Rod Liddle Rod Liddle

I liked John Prescott enormously

John Prescott, 2012 (photo: Getty)

There was a time we all looked forward to on the BBC Today programme, back in the early years of Tony Blair’s first term as Prime Minister. Late July, early August. Blair had scooted off to San Gimignano, Mandelson was probably on a yacht with an oligarch, even Campbell was away battling his weird inner demons somewhere. And for about three or four weeks the country was run by John Prescott, as deputy PM. 

As you are aware, there is a dearth of political stories in the dog days of summer.

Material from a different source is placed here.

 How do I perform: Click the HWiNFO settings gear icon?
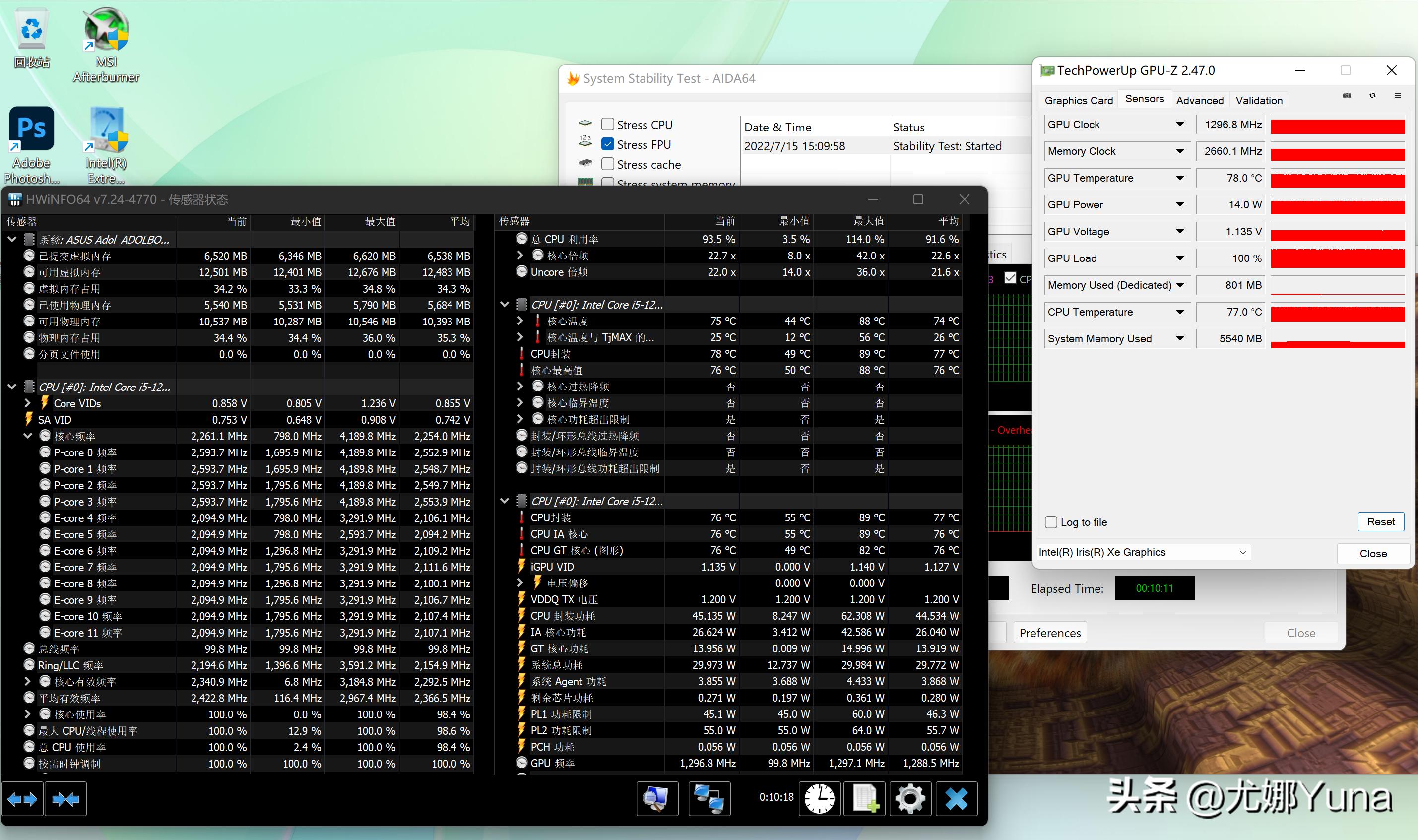pyautogui.click(x=910, y=799)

But with John in charge, all you had to do was ring up and suggest that a Labour Spad had said something nonsensical and bingo! Prezza would light up like Bonfire Night, growling about ‘the bloody teenyboppers’, as he referred to all Labour researchers regardless of their age, and come on to the Today programme and release himself of a great deal of bile. He was very quick to temper, as you will recall from his famous punch. But he was also one of the few genuinely working-class front benchers in that administration and he was marvellously incapable of dissembling. I liked him enormously. But he was also used by that government, much as Rayner (not his match by a long way) is being used now.

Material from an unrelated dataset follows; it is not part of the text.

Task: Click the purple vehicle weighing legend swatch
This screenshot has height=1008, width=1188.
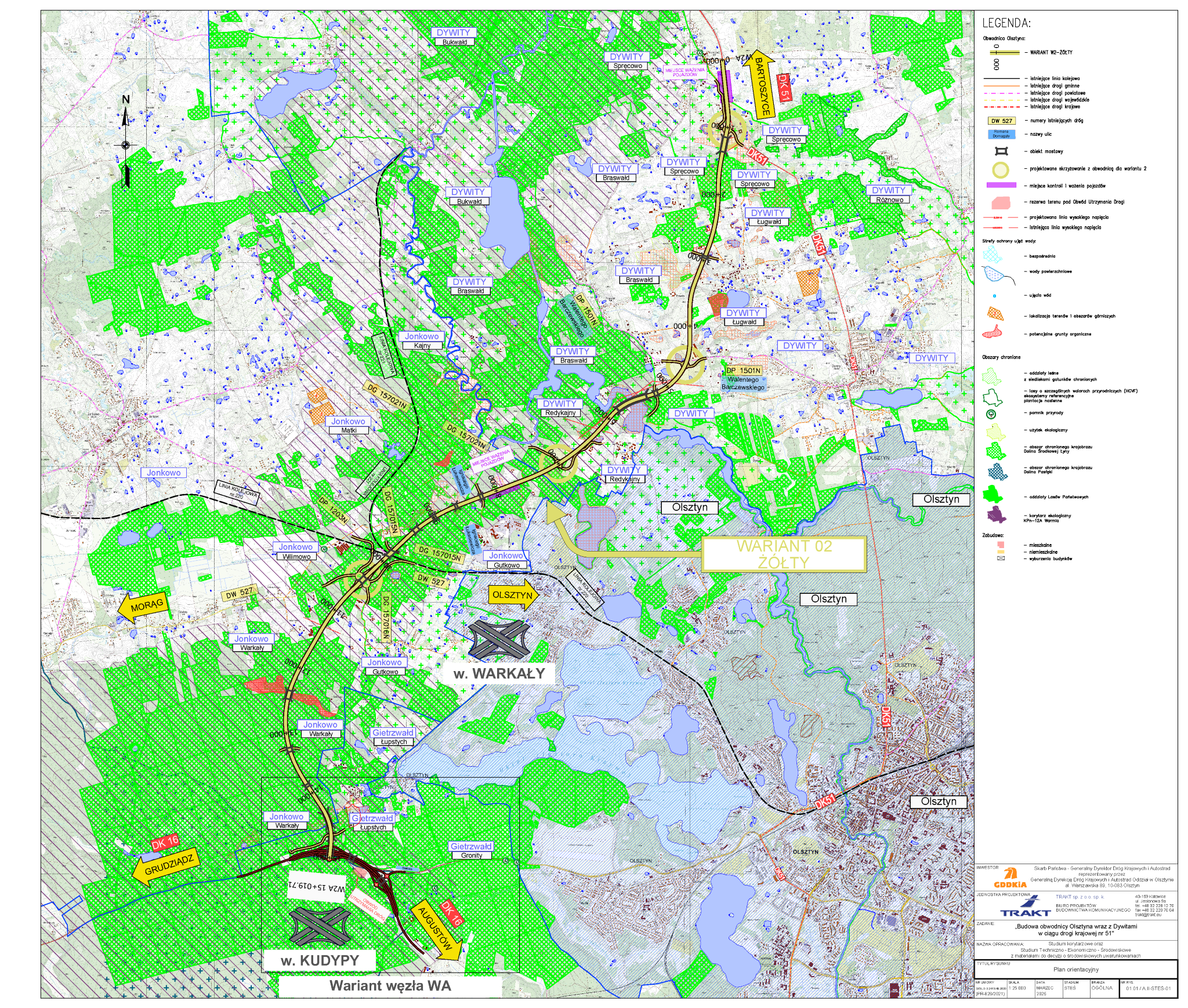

John had been in the Campaign group of Labour MPs, back when the party had a kind of three way (four way, if you count Militant) ideological split. There was the Manifesto group, which represented the right wing, the Tribune group (Kinnock et al) which represented the centre left. And then the Campaign group – Benn, Meacher, McDonnell and of course Prescott – the far left. And so John was, for a long while, Tony Blair’s fig leaf, hauled out when the going got tough to bully the left into quiescence. 

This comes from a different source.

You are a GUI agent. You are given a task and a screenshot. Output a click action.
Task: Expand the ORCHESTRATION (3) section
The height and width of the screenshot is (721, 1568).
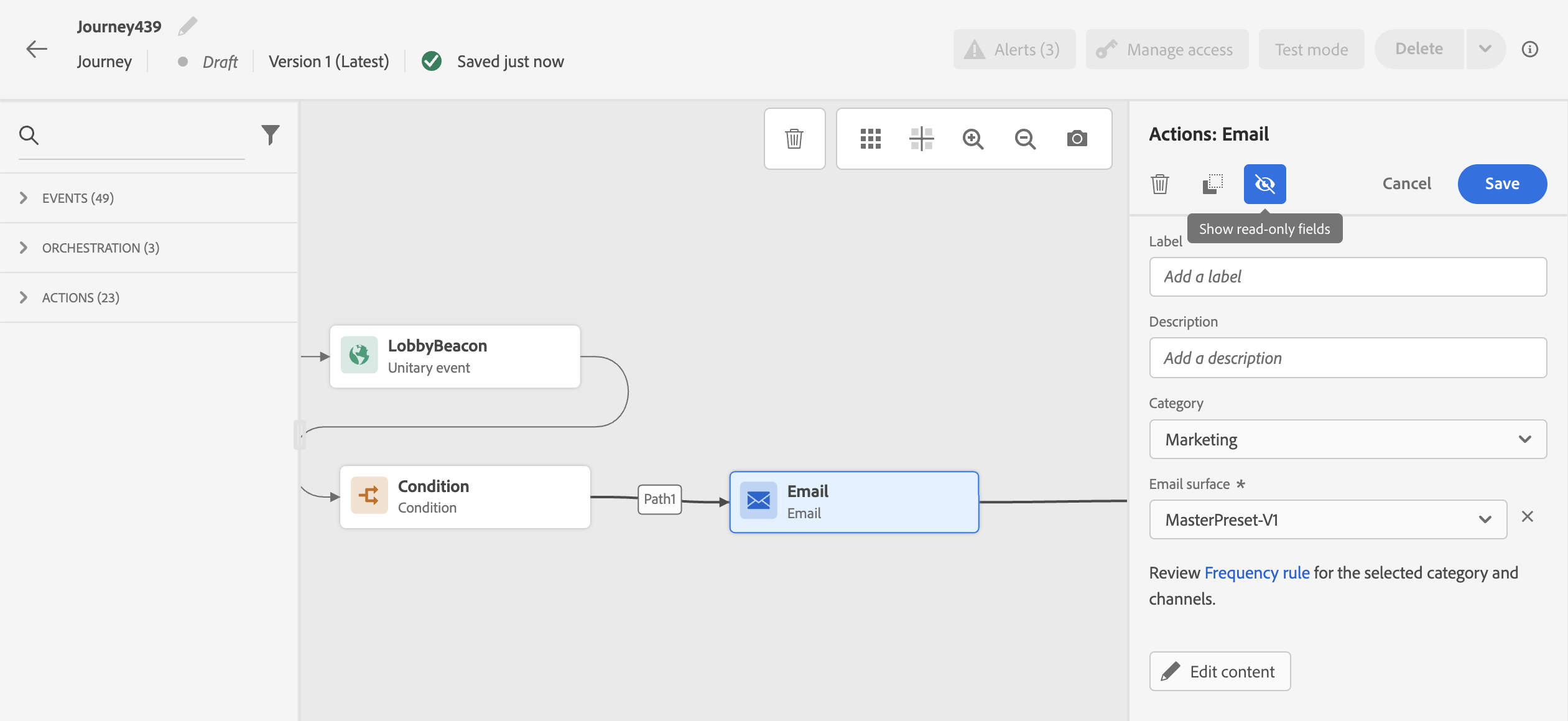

I think he enjoyed the trappings of office, as any working-class bloke made good would, but not the nature of his role. In the end his pugnacious left-wing zeal diminished to almost nothing and he was left as a kind of pantomime turn. He deserved far better than that. His time in ascendancy came just as Labour decided to tip its cap to the mewling, identity obsessed, middle class. I think that like the excellent David Blunkett – and perhaps Alan Johnson – he was not happy with what Labour had become. Rest in peace John, if you can.